YOUR INSTRUCTIONS:
Where the records hold the string "using", show the whole line it sits on.

==========

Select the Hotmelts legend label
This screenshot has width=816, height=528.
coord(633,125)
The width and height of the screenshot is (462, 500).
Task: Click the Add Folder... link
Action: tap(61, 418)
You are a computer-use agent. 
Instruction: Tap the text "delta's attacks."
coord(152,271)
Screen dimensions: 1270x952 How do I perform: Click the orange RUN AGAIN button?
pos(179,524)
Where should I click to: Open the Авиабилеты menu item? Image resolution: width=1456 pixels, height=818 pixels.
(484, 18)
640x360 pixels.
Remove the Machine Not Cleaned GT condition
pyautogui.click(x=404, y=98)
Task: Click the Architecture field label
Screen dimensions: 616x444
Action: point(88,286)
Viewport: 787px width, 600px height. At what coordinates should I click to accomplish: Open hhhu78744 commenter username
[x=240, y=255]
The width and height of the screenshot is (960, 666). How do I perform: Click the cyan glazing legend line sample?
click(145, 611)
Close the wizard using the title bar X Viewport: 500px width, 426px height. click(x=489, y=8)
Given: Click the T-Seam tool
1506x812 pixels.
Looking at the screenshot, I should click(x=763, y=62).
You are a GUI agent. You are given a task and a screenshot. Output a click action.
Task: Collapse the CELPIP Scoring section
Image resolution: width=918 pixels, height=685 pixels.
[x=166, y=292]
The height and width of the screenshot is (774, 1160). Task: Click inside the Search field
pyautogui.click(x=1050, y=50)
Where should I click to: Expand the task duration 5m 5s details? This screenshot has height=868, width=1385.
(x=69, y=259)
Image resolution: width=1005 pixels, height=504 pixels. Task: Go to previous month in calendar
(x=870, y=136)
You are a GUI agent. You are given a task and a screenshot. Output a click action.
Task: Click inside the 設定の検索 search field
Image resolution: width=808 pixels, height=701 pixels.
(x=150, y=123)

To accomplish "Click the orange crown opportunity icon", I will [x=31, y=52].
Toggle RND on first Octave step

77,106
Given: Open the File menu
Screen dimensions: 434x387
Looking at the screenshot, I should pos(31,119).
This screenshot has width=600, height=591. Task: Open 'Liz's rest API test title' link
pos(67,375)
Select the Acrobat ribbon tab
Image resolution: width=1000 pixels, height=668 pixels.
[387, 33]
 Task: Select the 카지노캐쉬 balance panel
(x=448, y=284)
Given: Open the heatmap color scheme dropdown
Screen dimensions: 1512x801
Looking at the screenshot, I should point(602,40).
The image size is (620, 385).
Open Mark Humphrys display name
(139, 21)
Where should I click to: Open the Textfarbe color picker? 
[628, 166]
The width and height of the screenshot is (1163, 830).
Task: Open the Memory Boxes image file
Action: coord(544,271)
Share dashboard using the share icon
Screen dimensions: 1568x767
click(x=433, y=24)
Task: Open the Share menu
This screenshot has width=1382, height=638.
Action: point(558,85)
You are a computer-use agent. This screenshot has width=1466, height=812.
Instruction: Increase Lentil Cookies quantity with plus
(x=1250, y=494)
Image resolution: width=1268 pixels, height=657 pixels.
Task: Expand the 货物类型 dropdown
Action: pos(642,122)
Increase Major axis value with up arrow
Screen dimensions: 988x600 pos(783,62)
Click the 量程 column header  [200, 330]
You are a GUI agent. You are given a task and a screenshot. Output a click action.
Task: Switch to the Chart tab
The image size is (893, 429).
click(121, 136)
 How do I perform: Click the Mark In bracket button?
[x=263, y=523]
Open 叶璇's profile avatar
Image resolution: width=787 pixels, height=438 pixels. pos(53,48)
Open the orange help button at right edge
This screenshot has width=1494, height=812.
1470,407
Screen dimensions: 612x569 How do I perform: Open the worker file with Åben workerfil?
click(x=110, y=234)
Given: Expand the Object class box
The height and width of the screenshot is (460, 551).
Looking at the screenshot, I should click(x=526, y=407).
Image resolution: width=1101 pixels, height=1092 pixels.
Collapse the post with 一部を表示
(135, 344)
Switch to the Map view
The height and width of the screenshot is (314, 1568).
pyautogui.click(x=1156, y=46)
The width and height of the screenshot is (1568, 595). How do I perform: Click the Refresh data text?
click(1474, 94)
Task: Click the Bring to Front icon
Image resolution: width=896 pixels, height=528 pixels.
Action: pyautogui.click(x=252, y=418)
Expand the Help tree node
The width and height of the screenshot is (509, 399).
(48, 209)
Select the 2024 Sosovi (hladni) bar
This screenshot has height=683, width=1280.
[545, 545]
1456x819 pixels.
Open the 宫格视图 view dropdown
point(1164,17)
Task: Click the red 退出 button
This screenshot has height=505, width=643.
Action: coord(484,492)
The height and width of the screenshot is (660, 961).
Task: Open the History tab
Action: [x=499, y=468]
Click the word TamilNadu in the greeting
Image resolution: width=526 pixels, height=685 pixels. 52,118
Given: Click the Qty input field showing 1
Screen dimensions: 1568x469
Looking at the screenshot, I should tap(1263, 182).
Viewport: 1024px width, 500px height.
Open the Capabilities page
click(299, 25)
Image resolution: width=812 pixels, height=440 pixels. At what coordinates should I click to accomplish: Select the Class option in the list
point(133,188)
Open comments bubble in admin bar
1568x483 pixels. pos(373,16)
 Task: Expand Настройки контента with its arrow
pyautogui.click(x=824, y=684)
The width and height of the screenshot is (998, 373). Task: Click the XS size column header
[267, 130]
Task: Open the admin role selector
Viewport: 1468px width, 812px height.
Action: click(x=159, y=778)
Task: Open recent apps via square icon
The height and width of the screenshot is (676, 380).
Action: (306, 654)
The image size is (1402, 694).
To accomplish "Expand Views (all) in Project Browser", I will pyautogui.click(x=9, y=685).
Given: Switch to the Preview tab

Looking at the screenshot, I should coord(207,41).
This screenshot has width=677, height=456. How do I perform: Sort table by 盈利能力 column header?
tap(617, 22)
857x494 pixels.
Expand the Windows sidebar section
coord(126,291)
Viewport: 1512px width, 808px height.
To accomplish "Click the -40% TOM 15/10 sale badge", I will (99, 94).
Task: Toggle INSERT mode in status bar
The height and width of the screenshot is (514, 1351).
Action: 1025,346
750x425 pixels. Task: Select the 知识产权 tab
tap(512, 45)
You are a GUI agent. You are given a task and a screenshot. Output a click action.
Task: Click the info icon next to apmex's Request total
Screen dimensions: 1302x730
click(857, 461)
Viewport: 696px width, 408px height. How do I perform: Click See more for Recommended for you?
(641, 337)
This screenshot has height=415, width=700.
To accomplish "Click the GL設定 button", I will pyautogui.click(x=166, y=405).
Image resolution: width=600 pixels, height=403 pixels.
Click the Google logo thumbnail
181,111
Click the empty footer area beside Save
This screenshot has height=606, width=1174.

==========

WRITTEN RESPONSE:
Close the wizard using the title bar X Viewport: 500px width, 426px height. click(x=489, y=8)
Share dashboard using the share icon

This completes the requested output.